Universities are in the frontline in the fight against coronavirus, writes Michelle Donelan
The UK is experiencing an unprecedented challenge to people’s lives and livelihoods. But it is in times of greatest need that the country’s community spirit and fight shine through.
Coronavirus cases continue to rise, putting huge pressure on the National Health Service. Our strategy is consistent: if we take the right action at the right time, we will protect the NHS, save lives and lessen this virus’s impact.
But the measures we have taken have required some difficult adjustments to the way people work and live.
As universities minister I am proud and grateful for the calm and decisive leadership I am seeing from higher education providers, and their incredibly creative and pragmatic responses in such a short space of time.

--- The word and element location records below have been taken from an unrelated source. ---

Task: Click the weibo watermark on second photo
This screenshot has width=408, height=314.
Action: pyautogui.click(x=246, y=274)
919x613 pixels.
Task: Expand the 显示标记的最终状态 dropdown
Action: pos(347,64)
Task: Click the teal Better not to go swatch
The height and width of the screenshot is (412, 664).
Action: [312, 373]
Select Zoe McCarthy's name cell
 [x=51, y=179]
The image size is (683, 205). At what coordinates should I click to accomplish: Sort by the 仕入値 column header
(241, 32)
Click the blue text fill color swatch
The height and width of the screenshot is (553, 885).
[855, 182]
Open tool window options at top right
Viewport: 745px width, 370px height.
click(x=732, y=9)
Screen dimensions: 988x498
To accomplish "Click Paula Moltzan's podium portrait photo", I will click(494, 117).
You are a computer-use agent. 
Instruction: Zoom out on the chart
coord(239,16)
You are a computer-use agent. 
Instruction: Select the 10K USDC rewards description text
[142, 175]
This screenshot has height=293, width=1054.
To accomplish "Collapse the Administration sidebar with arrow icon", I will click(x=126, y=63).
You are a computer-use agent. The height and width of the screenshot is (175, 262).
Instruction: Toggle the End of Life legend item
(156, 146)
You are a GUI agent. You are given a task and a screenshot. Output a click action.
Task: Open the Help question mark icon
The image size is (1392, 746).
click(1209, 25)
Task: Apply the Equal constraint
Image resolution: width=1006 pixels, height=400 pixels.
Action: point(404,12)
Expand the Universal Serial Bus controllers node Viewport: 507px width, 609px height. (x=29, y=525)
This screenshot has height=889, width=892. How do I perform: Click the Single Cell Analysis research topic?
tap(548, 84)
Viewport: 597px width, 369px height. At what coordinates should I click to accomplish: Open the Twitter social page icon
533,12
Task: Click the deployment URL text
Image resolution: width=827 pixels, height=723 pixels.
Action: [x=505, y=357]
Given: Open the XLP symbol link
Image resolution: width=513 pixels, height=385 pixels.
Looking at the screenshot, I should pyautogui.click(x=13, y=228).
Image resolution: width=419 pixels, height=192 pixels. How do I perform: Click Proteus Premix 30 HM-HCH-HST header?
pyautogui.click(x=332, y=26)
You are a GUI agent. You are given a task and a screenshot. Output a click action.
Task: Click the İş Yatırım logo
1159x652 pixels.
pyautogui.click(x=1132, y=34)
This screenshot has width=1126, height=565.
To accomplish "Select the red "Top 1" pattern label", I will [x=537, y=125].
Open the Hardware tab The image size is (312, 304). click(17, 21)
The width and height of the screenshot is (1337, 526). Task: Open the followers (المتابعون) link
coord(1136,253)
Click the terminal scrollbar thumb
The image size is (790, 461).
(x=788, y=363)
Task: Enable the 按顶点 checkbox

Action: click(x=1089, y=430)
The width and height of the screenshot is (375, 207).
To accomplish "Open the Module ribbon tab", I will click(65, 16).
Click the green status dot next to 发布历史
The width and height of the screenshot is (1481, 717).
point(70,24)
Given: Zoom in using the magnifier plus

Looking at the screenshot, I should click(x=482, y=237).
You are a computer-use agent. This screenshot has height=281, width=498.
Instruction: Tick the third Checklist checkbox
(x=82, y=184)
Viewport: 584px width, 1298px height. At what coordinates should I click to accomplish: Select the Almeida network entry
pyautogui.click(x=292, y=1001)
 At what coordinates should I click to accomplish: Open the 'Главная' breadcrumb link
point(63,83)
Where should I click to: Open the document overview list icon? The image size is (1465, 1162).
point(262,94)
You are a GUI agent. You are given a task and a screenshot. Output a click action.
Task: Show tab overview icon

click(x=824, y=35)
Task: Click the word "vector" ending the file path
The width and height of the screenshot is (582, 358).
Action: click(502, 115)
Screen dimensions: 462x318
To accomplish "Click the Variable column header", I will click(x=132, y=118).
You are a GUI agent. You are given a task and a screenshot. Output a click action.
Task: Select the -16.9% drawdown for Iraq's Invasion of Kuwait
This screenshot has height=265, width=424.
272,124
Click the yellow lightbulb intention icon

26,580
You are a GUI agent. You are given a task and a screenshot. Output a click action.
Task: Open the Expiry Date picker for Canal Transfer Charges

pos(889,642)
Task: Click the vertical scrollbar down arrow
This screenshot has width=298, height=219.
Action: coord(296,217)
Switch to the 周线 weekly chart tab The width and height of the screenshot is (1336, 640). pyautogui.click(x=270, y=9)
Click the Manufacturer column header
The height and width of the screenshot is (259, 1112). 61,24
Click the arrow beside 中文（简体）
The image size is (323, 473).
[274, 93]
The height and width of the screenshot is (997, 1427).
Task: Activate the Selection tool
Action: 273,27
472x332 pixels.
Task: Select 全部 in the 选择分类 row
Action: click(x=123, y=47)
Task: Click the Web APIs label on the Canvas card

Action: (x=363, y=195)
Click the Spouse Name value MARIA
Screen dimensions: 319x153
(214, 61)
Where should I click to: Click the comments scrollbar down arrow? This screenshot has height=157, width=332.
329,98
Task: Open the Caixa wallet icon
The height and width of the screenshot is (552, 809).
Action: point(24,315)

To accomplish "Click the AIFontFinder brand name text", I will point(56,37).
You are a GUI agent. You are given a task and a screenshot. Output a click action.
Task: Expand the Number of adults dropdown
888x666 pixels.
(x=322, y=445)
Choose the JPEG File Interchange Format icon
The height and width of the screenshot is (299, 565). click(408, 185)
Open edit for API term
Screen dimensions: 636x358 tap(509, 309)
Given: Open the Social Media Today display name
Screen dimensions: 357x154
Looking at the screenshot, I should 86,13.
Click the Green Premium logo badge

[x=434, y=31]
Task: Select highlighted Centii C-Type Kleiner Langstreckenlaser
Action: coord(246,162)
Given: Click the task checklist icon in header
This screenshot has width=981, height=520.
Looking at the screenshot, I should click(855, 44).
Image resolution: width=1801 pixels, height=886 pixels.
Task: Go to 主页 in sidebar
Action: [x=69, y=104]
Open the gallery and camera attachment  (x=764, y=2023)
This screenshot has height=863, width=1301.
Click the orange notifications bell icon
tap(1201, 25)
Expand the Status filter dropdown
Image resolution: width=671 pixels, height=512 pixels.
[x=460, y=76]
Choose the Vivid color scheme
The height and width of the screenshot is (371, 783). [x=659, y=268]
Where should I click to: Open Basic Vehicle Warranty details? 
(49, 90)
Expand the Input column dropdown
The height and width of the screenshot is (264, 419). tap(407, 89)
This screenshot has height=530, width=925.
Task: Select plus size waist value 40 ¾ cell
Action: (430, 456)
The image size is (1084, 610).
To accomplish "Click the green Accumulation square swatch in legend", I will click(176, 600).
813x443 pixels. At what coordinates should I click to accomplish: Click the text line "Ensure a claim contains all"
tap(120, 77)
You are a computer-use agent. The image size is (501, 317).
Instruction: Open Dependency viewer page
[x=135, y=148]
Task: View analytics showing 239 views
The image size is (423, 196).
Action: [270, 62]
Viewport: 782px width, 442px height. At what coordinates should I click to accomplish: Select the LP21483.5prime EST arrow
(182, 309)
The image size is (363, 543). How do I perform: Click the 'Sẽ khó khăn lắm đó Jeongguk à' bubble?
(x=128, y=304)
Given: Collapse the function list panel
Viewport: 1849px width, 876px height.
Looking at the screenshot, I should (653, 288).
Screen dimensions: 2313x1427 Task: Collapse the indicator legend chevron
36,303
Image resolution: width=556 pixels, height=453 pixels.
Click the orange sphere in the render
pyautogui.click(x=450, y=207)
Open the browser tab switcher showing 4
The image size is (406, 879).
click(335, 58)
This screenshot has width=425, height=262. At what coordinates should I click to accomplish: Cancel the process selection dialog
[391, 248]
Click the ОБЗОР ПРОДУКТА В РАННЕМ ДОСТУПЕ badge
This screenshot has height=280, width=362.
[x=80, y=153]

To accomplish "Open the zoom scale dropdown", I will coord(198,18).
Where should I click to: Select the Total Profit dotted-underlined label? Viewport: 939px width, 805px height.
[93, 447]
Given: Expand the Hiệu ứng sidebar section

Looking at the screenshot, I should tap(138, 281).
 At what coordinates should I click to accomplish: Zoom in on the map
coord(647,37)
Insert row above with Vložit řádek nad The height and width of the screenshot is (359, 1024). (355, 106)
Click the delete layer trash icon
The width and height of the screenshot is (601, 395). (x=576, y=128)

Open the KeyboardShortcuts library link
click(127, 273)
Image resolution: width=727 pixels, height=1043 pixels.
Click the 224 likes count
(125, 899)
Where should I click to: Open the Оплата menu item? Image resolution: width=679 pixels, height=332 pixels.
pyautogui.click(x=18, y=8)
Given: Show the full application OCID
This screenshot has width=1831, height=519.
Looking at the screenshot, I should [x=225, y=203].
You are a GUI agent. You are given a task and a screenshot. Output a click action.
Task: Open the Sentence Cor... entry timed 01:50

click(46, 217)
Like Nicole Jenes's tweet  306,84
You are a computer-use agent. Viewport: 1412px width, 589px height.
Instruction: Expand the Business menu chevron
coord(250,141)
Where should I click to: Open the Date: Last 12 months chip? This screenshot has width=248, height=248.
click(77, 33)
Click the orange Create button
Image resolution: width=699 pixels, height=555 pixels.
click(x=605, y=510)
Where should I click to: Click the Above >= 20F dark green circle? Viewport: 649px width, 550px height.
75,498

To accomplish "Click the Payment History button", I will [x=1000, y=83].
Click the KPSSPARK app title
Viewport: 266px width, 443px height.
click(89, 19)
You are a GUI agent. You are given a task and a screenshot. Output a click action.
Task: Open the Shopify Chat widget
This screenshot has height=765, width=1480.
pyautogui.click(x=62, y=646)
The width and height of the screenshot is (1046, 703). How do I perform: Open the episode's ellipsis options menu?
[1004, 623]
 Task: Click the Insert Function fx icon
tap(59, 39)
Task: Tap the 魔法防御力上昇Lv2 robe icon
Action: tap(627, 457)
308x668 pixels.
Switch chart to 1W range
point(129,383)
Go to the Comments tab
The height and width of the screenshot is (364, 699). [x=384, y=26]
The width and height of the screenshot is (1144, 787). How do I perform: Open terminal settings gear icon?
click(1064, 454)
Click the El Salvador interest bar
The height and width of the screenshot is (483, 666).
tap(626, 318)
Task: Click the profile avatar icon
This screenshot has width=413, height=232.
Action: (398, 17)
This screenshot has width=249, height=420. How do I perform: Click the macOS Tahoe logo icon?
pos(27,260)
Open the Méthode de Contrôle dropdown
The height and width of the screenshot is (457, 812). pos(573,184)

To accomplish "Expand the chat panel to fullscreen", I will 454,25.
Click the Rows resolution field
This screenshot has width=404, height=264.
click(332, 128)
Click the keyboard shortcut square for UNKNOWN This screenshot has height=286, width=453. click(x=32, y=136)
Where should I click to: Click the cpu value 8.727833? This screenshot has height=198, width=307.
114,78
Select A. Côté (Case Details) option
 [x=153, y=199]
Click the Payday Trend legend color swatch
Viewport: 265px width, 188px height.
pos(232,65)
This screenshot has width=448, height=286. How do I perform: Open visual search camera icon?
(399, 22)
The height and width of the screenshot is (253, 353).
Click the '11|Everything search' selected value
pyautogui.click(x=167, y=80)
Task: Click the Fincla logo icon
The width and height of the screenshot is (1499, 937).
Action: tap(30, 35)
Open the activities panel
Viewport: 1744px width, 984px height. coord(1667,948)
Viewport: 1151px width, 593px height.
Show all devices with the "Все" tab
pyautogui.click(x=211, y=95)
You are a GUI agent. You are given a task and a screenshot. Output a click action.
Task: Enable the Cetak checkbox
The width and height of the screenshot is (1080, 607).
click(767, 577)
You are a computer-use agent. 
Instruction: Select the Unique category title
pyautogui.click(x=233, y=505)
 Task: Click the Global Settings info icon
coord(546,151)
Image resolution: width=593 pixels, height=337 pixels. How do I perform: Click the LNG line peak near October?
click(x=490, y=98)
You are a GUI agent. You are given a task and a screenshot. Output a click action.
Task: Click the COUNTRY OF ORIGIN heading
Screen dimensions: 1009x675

My heartfelt gratitude is not just to leaders themselves but to all staff on the ground, from scientific researchers to those caring for students in accommodation, working hard in difficult circumstances to play a part in the greater effort.
This sector is at the frontline in the battle we are facing. I know the pressure on those in higher education to respond to the crisis is enormous and I am grateful for the way they have responded.
Take the University of East Anglia, where researchers are 3D-printing ventilator parts, masks and other critical equipment, while the university is also producing 170 litres of hand sanitiser a day.
Elsewhere, Northampton University has volunteered its student halls and hotel rooms to healthcare staff and patients, while the University of Worcester has donated hospital beds, screens, tables and paramedic backpacks from its skills centre to the local acute hospital trust.
These are just a few examples of how the sector is responding to help our embattled NHS.
The response extends further than this. Research teams are working flat out to develop diagnostic tests and medical solutions that will help us beat this virus.
The University of Leicester is working on a test that could simplify large-scale screening and help curb the spread of the virus, while the University of Oxford’s engineering science department and the Oxford Suzhou Centre for Advanced Research have developed rapid testing technology for the virus. In a situation moving at lightning speed, anything that buys us extra time is welcome.
Teams across the UK are also developing ways to help people manage during the crisis. I applaud researchers from Cardiff University, who have set up a website to help people look for the tell-tale signs of Covid-19.
Universities deserve our gratitude—they are not immune from the pressures others are facing. They too are managing the threat to health and wellbeing the virus poses. They still have a responsibility to look after the wellbeing of their students and staff, and that has never been more important than it is now.
The government expects universities to follow the guidance on social distancing and working from home wherever possible. Our advice to students still at university is to stay there and not to try and travel home.
Other challenges are financial. I know there may be large numbers of staff who are on short-term, casual or hourly paid contracts, as well as those employed by outsourced services. They will of course be anxious about how they will manage financially.
In most circumstances I expect employers will be able to continue paying staff. But where this is not the case, workers can rely on the package of support announced by the chancellor, including the Coronavirus Job Retention Scheme, which will help pay staff wages and keep people in employment. This allows employers to claim for 80 per cent of the usual monthly wage costs for employees who are placed on a leave of absence, up to £2,500 a month. HMRC is working urgently to get the scheme up and running and we expect the first grants to be paid in weeks.
I would like to say how grateful I am for the work that unions and the Universities and Colleges Employers Association have undertaken in response to the crisis, particularly in the guidance they have developed for those in the sector.
Those who work in other sectors will also be making a huge contribution to our national resilience and every one of us has a part to play on a personal level, following government advice about staying indoors and observing vital guidelines about hygiene and social distancing.
Communities across the country are coming together to help more vulnerable members of society and each other.
This is not a quick fix. The fight against coronavirus will not be short—it will take months, not weeks, before we beat it. There may even be other measures we have to take to safeguard each other and the NHS before we can safely say that it is over.
We have tendency for coming together in the UK when things are at their gloomiest, and I have no doubt that with the help of our world-leading universities we will beat this virus. When we do, the nation will emerge stronger and more resilient as a result.